How are you and David doing now?
Lori: “David continues to have near-daily seizures and we continue to try different seizure medications. He’s doing the best he has been in terms of the number of seizures, but he’s having more drop seizures that are dangerous if he’s standing when they occur. He’s eating well and getting out for daily walks, so that’s really great.
“Since the installation of one, one thousand… at the University of Colorado, I have been invited to speak to university students, neuroscience clinicians, and researchers. Debe and I will speak at the gallery on November 1st, International Lennox-Gastaut Awareness Day. These talks have given my life greater purpose.
“For the past 28 years, my life has been centered around David’s care. Though I’ve been working part-time as a life coach and lead a support group for parents of adult children with disabilities, I’ve wanted to make a larger impact in the world. I’ve grown so much in these years of caring for David.
“He, along with many other great teachers, has taught me what’s most important in life and how to live it well, with all the pain and sorrow that accompanies the human condition. Now I’m getting a chance to share what I’ve learned.”
Debe, in what ways, if any, has your approach to making this work changed over the last two years?
Debe: “one, one thousand… is continually evolving. When I first began shooting, I knew I didn’t want it to be a straight documentary, but I had no idea what that would look like. I began shooting reportage knowing the project would reveal itself over time.
“Eight months after I began the project, I took a workshop with Guggenheim Fellow, Daniel Coburn. He encouraged us to break photography tradition and give ourselves license to create freely. This allowed me to play without fear of what others might say about the work. Daniel’s encouragement was an eye-opener, and I played.
“I mixed multiple artistic interpretations that previously I would have thought of as taboo. I used different styles and techniques I’ve used throughout my practice and new ones. All to relay unknown elements of the spiritual realm, alluding to Lori’s practice and the unanswerable questions I have about David.
“Is he a healer working in other planes to help people? Is he intelligent? Does he have synesthesia, as an estimated 70% of people with autism do? Is his vision distorted? What does he think and feel? I wanted to portray what is ‘real’ and what is outside our scope of understanding.

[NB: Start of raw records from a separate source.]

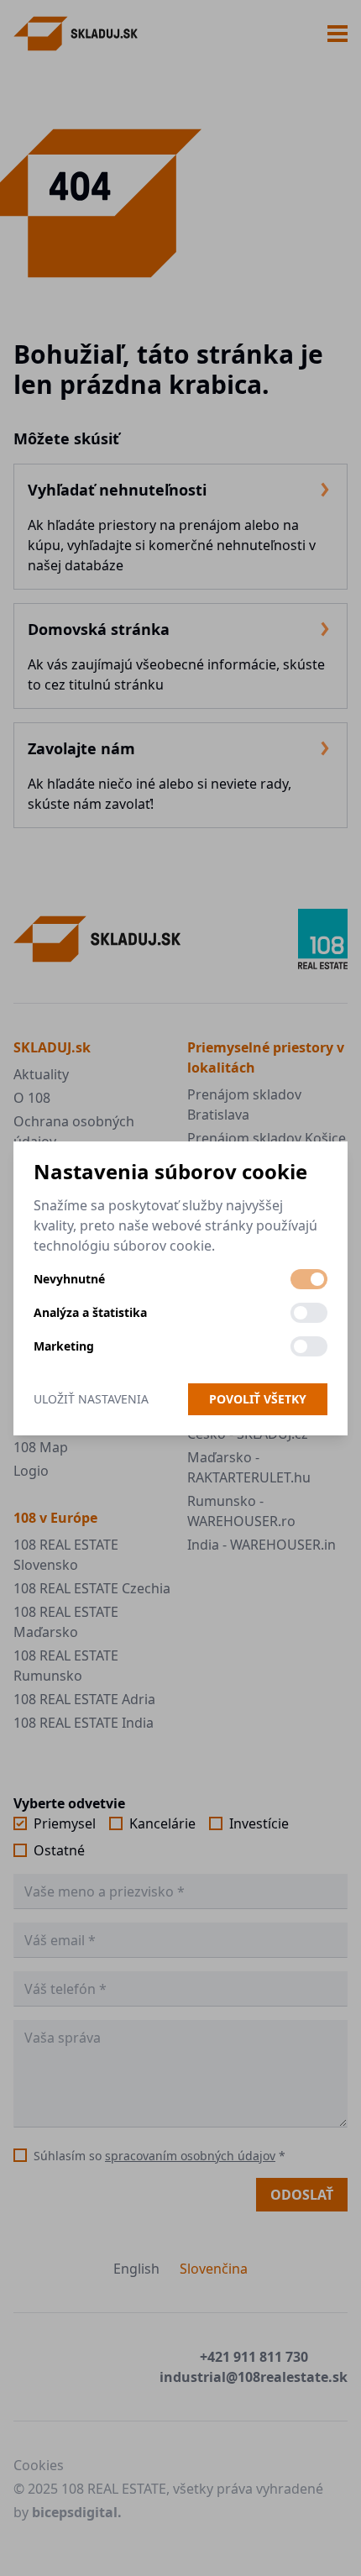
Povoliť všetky (257, 1399)
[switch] (308, 1279)
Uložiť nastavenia (91, 1399)
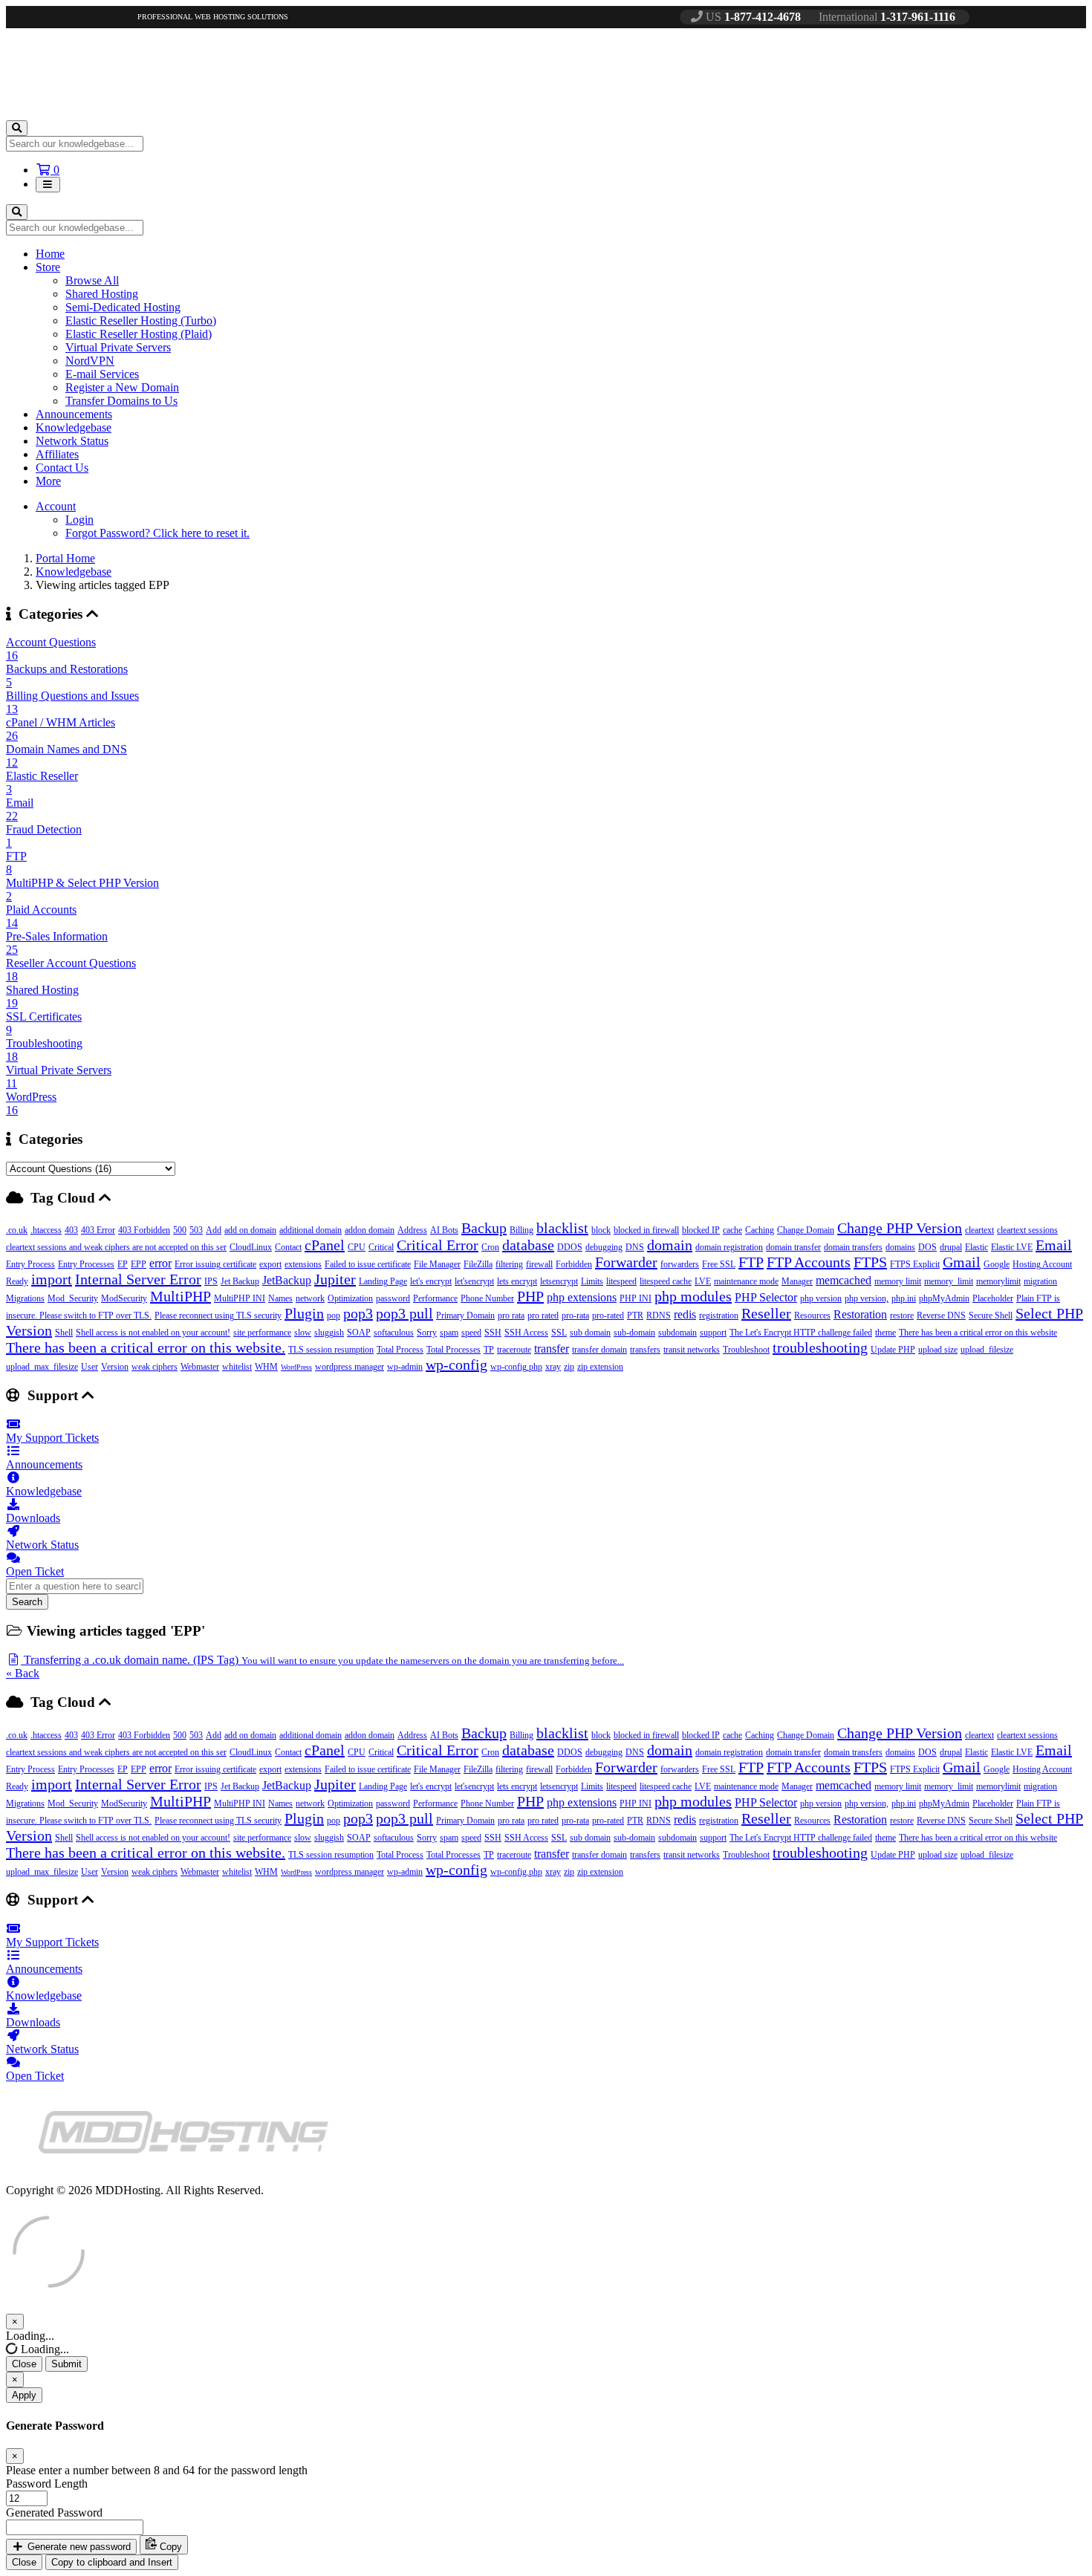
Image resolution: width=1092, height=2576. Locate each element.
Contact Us (62, 467)
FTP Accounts (809, 1262)
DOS (927, 1247)
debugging (604, 1247)
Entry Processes (86, 1264)
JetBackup (286, 1280)
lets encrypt (517, 1281)
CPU (356, 1247)
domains (900, 1247)
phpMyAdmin (944, 1298)
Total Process (400, 1349)
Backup (484, 1228)
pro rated (543, 1315)
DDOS (569, 1247)
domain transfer (793, 1247)
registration (718, 1315)
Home (50, 253)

“Six months later, I was prepping for a solo exhibition for a Lennox-Gastaut Syndrome Fundraiser. I realized the photographs alone were not enough to educate viewers about LGS and the experiences Lori and David have. We needed captions. This shifted the project even more and elevated its cadence. It evolved into my desire to have Lori’s fingerprint, as it were, on the images. I asked her to handwrite descriptive narratives for selected photographs, which became part of the images.

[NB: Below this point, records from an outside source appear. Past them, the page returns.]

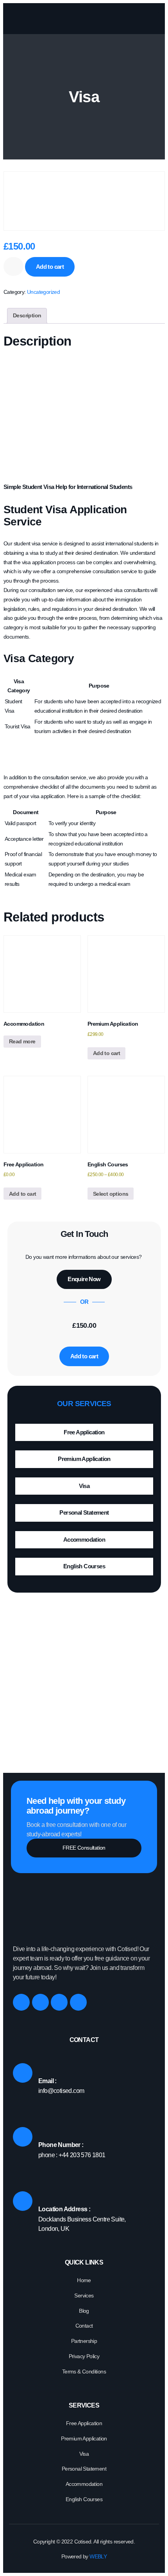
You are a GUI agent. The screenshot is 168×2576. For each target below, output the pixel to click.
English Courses (84, 1566)
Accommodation (84, 1539)
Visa (84, 1486)
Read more (22, 1041)
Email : (47, 2081)
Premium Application (84, 1458)
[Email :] (22, 2073)
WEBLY (97, 2556)
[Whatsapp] (78, 2002)
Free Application (84, 1432)
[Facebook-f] (21, 2002)
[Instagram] (40, 2002)
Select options (111, 1194)
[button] (153, 18)
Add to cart (50, 266)
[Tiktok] (59, 2002)
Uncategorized (43, 292)
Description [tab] (27, 315)
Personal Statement (84, 1512)
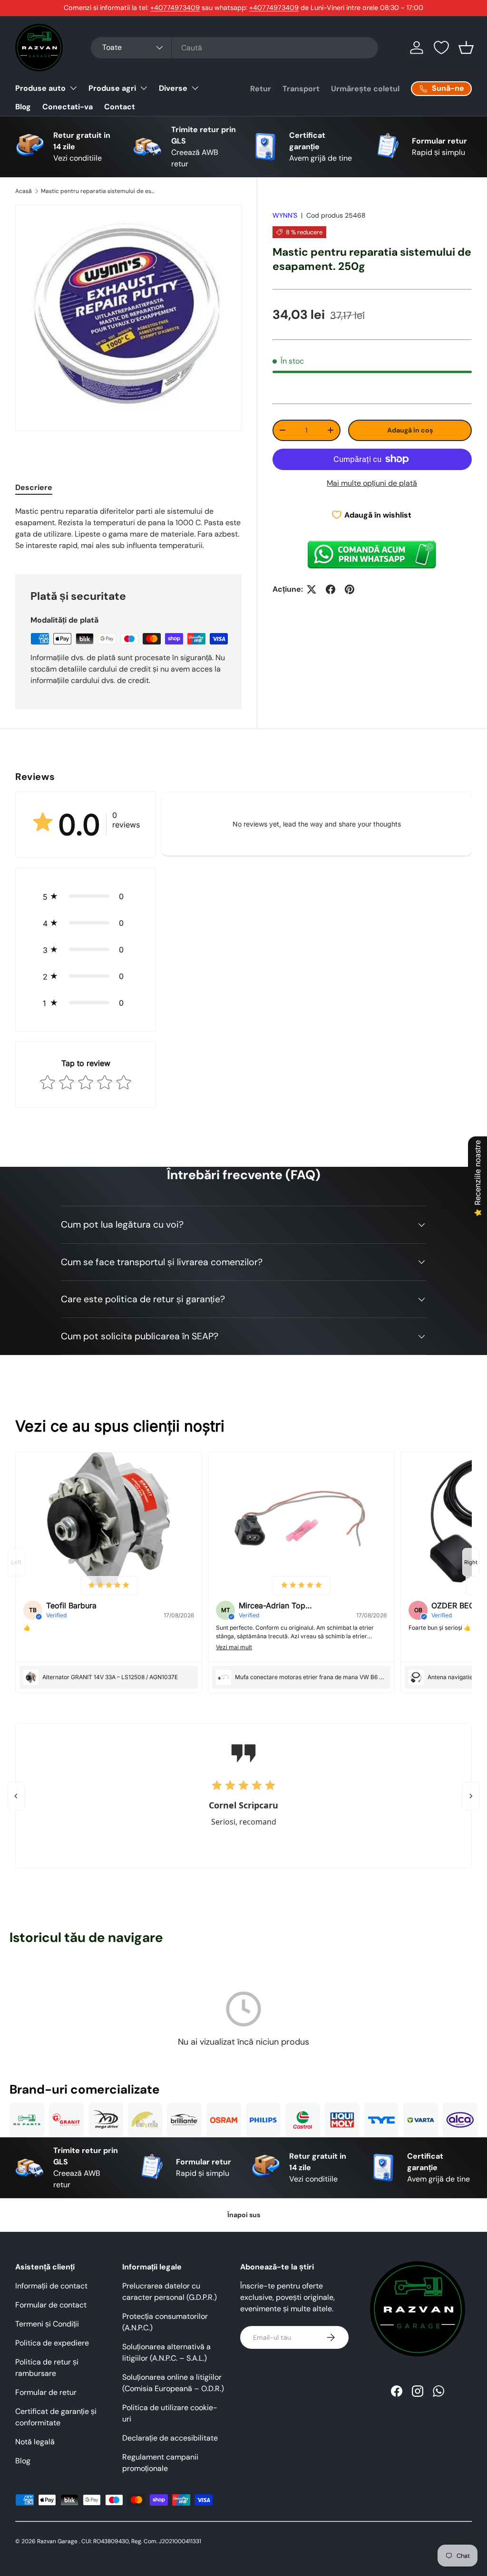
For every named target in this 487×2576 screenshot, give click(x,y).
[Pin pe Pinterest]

“I was careful to make work showing the care and love Lori has for David…and the love I have for them both. I felt I had honored them with each image. As we were installing our exhibit at the University of Colorado Anschutz Medical Campus, Fulginiti Pavilion for Bioethics and Humanities this September, Lori told me she had great discomfort with some of the photographs. I was shocked and confused.
“We spoke about it at length, and I saw it was challenging for her. I gave her the time she needed to look into what she was experiencing. After all, it wasn’t me exposing my private, personal life.

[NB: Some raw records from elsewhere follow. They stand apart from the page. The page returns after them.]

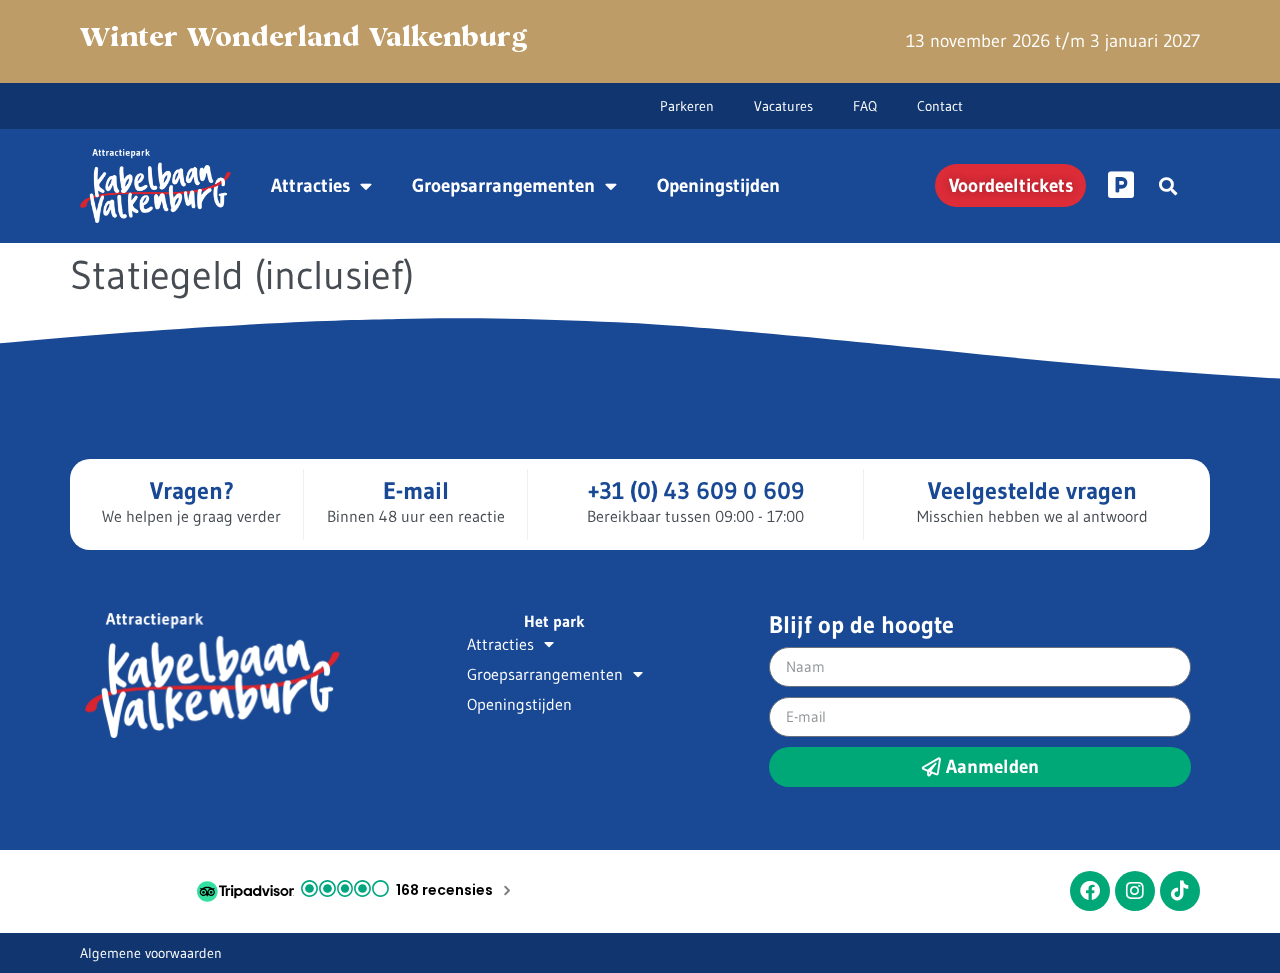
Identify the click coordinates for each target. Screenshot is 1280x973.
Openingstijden (718, 185)
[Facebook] (1090, 891)
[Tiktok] (1180, 891)
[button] (1167, 185)
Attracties (310, 185)
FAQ (865, 106)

“Lori’s dedication to personal growth and going deep into the why of her discomfort enabled her to see the work with refreshed eyes. This is one example of my sister’s courage that is a throughline in her life. We’ve come to understand this story is not just about them. It’s about all long-term family caregivers; it’s about bringing awareness to this rare, incurable epilepsy disorder; it’s about autism; it’s about family.”